FAIRFAX COUNTY, Va. (7News) — A new surgical robot at Reston Hospital Center is helping doctors find and diagnose lung cancer in patients through minimally invasive procedures. It’s surgery without any external incisions.
The Monarch technology from parent company Johnson & Johnson is a flexible endoscopy that allows surgeons to use precise techniques and get to hard-to-reach parts of the lung. The scope is placed through the mouth, down the trachea and into the bronchi. The patient is under general anesthesia and, unlike many open surgeries, recovery time is quick.
The robot costs around $500,000, but there is a goal you can’t put a price tag on.
“To save lives and to extend lives,” Dr. Bryan Steinberg told 7News Health and Wellness Reporter Victoria Sanchez.
The thoracic surgeon compares the robot to a car with all the upgrades, and it can turn on a dime. Actually, something even smaller than that.
“We’re talking about, within the lung, looking for things the size of a pea or a chickpea,” Dr. Steinberg said, explaining the lung nodules.
The robotic vehicle assists with bronchoscopies. Displayed on one screen is a roadmap for surgeons.
“It’s like GPS,” Lisa Young, Reston Hospital Center clinical team expert.
The virtual map is made up of the patient’s CT scan, sensors and cameras. It gives the doctor the ability to pinpoint small, abnormal growths.
“Ninety-five percent of the time, lung nodules are benign. But it is the 5% of the time we are concerned about,” said nurse Alison Griffith, lung nodule navigator.
The only way to find out if its cancer is to take a sample and test it.
“Now this makes it a little easier for patients. They don’t have to undergo a big surgery and find out it’s benign,” said Young.
The Monarch surgery takes two to four hours.
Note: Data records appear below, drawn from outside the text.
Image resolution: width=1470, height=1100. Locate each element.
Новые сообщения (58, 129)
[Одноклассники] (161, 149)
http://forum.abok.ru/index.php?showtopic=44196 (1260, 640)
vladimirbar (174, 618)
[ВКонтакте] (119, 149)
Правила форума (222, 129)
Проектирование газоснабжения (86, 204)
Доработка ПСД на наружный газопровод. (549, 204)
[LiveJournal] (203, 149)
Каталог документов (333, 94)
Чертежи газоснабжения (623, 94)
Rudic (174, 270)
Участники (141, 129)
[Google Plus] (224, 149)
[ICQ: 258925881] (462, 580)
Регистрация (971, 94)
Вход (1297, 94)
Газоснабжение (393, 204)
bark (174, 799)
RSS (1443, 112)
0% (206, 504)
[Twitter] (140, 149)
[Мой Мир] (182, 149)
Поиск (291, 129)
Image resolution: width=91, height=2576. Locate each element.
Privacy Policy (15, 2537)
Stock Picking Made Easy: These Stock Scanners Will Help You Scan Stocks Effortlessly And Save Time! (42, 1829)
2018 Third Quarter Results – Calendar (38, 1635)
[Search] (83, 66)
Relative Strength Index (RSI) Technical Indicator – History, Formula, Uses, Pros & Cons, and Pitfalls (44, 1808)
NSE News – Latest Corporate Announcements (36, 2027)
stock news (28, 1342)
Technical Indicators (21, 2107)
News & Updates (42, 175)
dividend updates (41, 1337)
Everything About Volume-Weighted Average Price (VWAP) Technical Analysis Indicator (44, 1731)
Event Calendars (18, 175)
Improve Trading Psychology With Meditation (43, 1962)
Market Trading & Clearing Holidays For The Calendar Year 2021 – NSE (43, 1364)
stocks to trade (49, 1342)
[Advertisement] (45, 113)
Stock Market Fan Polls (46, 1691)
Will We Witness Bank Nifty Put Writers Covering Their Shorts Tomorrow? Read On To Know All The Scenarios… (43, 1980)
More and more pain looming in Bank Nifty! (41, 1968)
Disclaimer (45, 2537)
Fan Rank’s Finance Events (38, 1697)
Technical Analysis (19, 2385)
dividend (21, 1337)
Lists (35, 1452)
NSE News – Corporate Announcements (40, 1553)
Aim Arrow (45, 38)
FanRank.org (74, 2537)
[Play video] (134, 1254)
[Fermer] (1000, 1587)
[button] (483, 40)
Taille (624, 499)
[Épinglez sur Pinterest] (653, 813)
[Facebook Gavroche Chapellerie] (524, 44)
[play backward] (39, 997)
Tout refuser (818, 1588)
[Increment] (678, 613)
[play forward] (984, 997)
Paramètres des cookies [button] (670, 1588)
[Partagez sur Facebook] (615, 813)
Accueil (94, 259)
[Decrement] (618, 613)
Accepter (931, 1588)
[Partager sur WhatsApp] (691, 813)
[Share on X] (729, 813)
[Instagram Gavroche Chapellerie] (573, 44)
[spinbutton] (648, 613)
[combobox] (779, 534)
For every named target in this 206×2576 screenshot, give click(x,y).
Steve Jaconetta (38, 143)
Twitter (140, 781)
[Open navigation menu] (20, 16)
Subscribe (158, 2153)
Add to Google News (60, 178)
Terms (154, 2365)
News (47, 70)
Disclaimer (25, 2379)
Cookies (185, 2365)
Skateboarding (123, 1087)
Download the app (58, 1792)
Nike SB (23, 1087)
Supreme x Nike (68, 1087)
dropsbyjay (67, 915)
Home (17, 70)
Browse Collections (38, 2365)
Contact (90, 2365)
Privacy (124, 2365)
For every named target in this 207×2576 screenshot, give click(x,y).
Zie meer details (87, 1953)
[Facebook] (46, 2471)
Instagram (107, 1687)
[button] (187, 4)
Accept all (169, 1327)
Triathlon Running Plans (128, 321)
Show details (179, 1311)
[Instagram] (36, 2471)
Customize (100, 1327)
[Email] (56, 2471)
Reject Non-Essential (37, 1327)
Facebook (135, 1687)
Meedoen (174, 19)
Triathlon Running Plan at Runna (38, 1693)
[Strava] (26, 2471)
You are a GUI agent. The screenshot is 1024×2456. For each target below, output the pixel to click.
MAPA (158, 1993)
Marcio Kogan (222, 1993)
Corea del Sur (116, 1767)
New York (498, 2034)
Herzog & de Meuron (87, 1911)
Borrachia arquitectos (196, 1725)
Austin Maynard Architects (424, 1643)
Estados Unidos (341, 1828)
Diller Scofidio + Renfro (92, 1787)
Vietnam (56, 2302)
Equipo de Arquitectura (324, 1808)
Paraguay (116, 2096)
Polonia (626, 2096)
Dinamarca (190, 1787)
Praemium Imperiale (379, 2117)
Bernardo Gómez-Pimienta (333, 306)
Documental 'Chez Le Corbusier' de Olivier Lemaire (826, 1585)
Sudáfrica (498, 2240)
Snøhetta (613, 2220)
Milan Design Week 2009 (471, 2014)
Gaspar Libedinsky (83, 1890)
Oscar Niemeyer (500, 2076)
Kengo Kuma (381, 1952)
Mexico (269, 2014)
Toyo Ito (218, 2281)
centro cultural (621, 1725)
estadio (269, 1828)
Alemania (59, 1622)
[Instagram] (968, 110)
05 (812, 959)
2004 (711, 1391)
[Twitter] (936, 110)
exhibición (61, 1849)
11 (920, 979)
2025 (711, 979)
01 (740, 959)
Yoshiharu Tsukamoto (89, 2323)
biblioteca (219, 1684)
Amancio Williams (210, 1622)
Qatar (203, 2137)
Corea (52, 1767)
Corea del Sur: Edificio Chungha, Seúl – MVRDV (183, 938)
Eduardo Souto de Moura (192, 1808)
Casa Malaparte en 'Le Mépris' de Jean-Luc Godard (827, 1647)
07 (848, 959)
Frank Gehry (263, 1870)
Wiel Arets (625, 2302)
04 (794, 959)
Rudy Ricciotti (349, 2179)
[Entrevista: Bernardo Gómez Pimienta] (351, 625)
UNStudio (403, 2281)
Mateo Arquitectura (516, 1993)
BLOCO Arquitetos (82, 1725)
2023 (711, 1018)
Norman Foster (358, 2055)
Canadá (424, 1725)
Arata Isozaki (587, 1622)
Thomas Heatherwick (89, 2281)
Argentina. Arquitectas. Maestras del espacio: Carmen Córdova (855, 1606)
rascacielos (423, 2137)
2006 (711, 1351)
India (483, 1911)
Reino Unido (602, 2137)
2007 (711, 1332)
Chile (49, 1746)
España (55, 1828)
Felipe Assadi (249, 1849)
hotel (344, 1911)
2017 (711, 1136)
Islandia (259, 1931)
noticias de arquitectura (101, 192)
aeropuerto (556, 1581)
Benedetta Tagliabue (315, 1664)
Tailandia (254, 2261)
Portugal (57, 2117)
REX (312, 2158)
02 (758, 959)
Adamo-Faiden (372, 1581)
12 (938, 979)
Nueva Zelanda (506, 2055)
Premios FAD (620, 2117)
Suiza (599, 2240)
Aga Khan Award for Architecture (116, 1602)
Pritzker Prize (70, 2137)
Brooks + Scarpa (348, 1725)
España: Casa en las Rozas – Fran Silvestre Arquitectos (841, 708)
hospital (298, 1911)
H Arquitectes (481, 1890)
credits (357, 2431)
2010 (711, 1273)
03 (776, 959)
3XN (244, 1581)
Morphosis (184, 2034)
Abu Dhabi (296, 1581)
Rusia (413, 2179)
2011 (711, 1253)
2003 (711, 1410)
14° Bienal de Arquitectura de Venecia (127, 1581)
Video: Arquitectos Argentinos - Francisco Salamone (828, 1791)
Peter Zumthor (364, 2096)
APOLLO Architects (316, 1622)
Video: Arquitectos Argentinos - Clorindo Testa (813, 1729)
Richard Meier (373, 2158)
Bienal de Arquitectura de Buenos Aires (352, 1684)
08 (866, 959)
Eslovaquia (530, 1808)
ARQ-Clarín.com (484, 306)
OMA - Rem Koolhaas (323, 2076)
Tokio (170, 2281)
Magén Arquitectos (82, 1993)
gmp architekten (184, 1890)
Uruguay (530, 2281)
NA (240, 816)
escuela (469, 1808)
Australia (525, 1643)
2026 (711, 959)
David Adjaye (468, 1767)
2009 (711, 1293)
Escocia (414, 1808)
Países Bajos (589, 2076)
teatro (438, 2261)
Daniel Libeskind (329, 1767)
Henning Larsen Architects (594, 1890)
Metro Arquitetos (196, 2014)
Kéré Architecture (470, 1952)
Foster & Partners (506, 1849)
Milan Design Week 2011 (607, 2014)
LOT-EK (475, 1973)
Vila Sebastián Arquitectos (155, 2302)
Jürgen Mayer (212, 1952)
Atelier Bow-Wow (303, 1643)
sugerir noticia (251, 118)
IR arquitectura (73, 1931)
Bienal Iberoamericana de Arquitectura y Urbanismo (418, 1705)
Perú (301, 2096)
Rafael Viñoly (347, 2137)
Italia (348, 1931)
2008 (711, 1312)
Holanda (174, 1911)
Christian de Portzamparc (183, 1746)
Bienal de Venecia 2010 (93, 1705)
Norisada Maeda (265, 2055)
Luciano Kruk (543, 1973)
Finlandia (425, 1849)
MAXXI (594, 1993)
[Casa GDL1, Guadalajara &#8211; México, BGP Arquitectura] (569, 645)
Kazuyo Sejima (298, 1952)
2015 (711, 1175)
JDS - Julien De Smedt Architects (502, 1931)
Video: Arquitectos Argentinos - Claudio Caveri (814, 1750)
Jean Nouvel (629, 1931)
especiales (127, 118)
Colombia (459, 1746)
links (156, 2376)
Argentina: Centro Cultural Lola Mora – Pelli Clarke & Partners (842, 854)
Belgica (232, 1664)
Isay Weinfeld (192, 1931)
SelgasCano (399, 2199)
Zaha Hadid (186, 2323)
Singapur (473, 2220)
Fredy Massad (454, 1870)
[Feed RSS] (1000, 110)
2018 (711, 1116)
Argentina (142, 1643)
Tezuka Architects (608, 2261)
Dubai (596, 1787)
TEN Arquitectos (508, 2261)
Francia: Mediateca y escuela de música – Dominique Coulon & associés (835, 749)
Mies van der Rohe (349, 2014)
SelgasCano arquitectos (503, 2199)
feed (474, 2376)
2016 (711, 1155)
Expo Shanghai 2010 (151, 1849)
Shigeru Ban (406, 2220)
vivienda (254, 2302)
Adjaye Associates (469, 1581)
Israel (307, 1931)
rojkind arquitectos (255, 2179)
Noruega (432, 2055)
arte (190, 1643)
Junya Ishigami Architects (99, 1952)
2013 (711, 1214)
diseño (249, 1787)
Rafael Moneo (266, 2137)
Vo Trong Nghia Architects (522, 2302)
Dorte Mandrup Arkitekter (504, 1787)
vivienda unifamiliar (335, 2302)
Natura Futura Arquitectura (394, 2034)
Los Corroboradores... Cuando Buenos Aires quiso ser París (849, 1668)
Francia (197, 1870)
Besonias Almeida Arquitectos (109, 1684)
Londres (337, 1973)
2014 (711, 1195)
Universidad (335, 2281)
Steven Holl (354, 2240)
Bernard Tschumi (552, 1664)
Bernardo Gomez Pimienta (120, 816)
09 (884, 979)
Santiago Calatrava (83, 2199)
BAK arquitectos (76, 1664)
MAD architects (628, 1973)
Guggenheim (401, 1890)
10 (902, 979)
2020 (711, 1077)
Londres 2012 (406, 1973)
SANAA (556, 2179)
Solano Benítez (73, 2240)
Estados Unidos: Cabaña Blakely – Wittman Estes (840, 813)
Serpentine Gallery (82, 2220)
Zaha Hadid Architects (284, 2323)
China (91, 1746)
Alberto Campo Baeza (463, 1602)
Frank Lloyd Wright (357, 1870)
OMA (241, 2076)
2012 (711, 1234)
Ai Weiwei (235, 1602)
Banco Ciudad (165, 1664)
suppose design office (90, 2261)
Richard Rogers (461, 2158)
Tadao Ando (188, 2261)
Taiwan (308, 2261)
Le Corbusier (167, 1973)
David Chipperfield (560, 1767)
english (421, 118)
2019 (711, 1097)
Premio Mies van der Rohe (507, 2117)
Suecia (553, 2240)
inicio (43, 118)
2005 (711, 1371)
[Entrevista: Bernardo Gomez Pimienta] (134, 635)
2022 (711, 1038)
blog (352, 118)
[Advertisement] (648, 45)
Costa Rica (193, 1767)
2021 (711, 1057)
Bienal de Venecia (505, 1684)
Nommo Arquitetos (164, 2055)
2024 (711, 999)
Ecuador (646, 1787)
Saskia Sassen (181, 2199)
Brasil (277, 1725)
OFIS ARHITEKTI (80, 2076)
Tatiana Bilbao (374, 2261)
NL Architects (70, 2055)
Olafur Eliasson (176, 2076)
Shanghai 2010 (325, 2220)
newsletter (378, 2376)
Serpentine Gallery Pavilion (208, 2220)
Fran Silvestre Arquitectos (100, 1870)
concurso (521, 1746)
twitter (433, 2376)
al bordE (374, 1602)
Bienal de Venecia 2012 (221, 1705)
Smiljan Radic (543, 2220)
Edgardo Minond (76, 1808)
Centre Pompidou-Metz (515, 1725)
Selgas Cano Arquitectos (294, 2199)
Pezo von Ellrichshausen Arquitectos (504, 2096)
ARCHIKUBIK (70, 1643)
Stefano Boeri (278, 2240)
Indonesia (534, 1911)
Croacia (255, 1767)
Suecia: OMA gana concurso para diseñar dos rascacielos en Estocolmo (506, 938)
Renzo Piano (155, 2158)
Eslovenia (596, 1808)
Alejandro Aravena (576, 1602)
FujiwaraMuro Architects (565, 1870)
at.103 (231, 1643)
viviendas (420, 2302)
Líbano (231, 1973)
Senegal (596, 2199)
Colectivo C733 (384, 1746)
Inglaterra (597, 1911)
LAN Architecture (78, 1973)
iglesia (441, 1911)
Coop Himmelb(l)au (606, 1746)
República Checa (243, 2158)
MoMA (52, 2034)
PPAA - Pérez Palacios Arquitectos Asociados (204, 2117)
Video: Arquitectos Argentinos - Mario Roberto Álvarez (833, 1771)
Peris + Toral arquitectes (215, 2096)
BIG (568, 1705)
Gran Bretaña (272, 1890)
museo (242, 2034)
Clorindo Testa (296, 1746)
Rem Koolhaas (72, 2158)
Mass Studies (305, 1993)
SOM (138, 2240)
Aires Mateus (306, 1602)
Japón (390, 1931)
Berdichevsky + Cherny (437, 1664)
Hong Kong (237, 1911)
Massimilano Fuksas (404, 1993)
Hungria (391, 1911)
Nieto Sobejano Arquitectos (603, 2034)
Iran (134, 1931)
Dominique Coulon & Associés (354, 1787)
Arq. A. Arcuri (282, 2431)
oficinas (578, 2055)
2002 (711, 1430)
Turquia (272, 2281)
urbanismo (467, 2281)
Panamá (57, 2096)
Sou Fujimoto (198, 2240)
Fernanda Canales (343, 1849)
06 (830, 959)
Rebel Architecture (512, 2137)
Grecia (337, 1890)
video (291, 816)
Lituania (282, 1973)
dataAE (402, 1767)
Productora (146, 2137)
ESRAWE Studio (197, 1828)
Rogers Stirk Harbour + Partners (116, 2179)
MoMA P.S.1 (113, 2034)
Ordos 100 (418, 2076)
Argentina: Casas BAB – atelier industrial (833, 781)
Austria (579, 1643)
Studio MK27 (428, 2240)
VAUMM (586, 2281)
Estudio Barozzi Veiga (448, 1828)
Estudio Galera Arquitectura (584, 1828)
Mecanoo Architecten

“Sticking with your car analogy, you have the car, which is the robot. Tell me a little bit about the steering wheel that you’re using?” Sanchez asked Dr. Steinberg.
“OK, well, it’s actually kind of amazing,” he said with a smile. “We’re actually using what’s equivalent to a game controller.”
The controller looks a lot like an XBox video game controller. The air passages of the lungs are used as the highway for the flexible scope to traverse. The farther you go, the tighter the turns and narrower the roads.
Once at the destination, a tiny needle punctures the nodule and brings back enough cells to test.
The Monarch is being used for diagnostic procedures, but Dr. Steinberg believes more is on the horizon.
“Within five years, this is going to radically change the ability to treat cancers and diagnose them at the earliest moment, before it becomes something that is out of control,” he said.